# [SET TASK]
Continue the text on fulfilling children's rights in childhood, starting after its final sentence.

# [TEXT SECTION]

◆ ◆ ◆ ◆

Saturday 6 December 2008

How to Fulfill Your Children's Rights in Childhood

Trust Them

Children know what they need and they will make their needs clear. We have to trust them. If they need exercise, they will badger us to go out. If they need food they will ask until they get some. If they are tired they will let us know. If we ignore their needs, we get badly behaved children. We must also trust them in terms of their own limits. They know they don't want to go down the big slide yet; they don't want to be pushed into the pool even though they've got armbands and a rubber ring on. Respect their limits and trust they know what's best for them. If we don't, we are pushing them for our own require­ments not theirs.

It Is Not Personal

It is the job of a child to push whenever they can. This is how they learn - through experimentation. There is no other way to learn what is acceptable and what isn't. They have to accidentally spill the milk to discover that it is better to keep the cup away from the edge of the table. Hdweyer, when we are depressed, we can see the spilt milk as a personal threat and respond accordingly. As teenagers, they may express their embarrassment at being seen with us and we could take this as a personal affront, especially if we are also an embarrassment to ourselves.

◆ ◆ ◆ ◆

# [RECORDS SUPPLIED]
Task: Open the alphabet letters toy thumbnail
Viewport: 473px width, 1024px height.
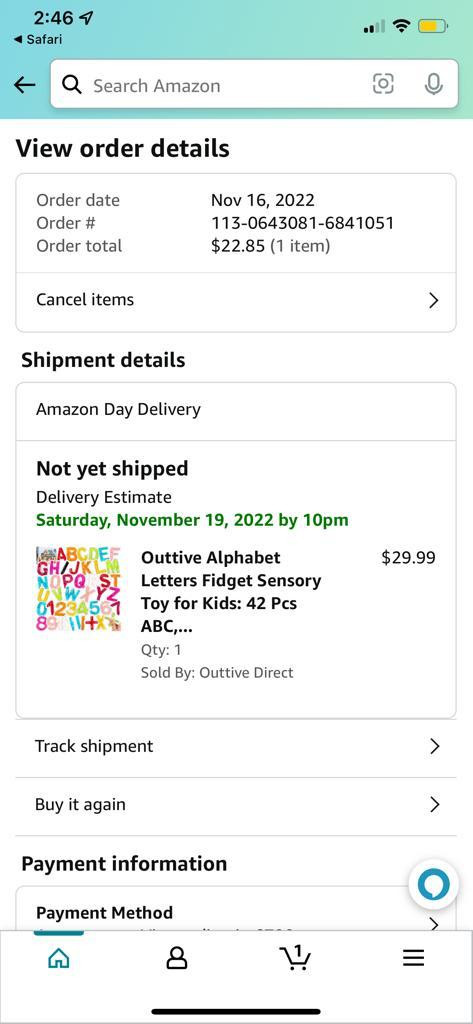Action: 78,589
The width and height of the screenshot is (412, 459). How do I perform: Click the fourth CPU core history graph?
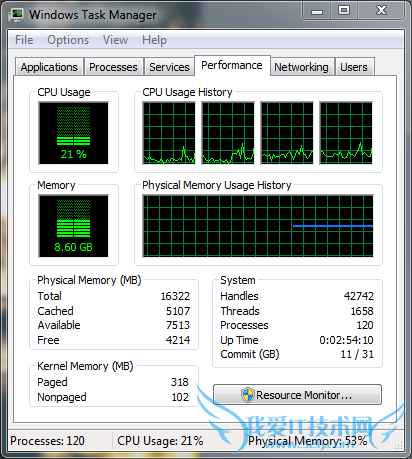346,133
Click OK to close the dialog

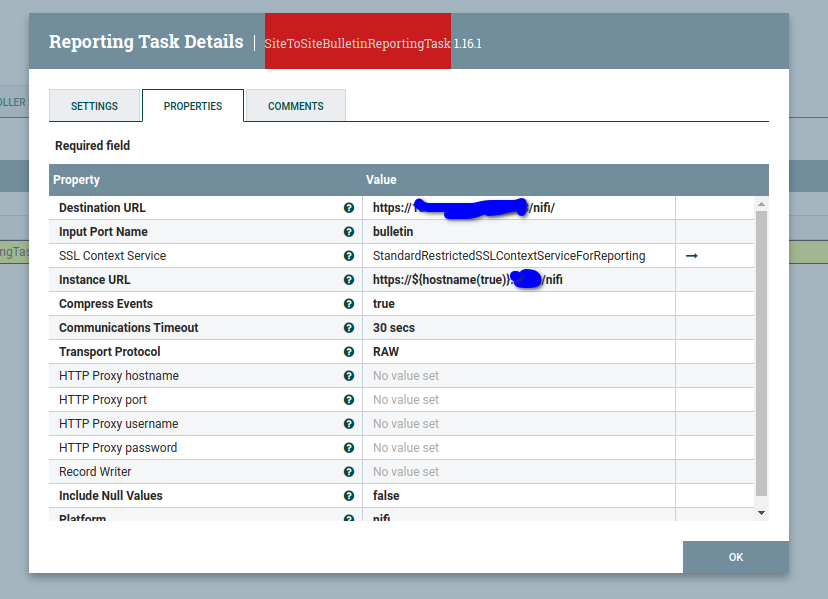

◆ ◆ ◆ ◆

# [ANSWER TO THIS TASK]
But it is not personal. Whoever their parents turned out to be, they would go through the same motions. It is their way of pushing the limits and it is our job to teach them how far they can go. We must be aware: how we approach our children is the way we approach ourselves.

Good Discipline

Children like to be disciplined. They like to know where the edge is. It makes them feel safe because they can stretch to that point. They can see the boundary of the field and they are not scared of running to the edge and looking out. Children who do not receive good discipline are frightened. They don't understand how far they can go and they become anxious that they will get punished for something when they didn't know the limit. This creates fear and a lack of confidence. The limits need to be spelled out, written down, discussed and shown over and over again until they are bored of hearing it. This will create a haven of fairness, trust, safety and reliability that will allow them to grow into confident children. Many towns now have parenting groups, which can be very helpful.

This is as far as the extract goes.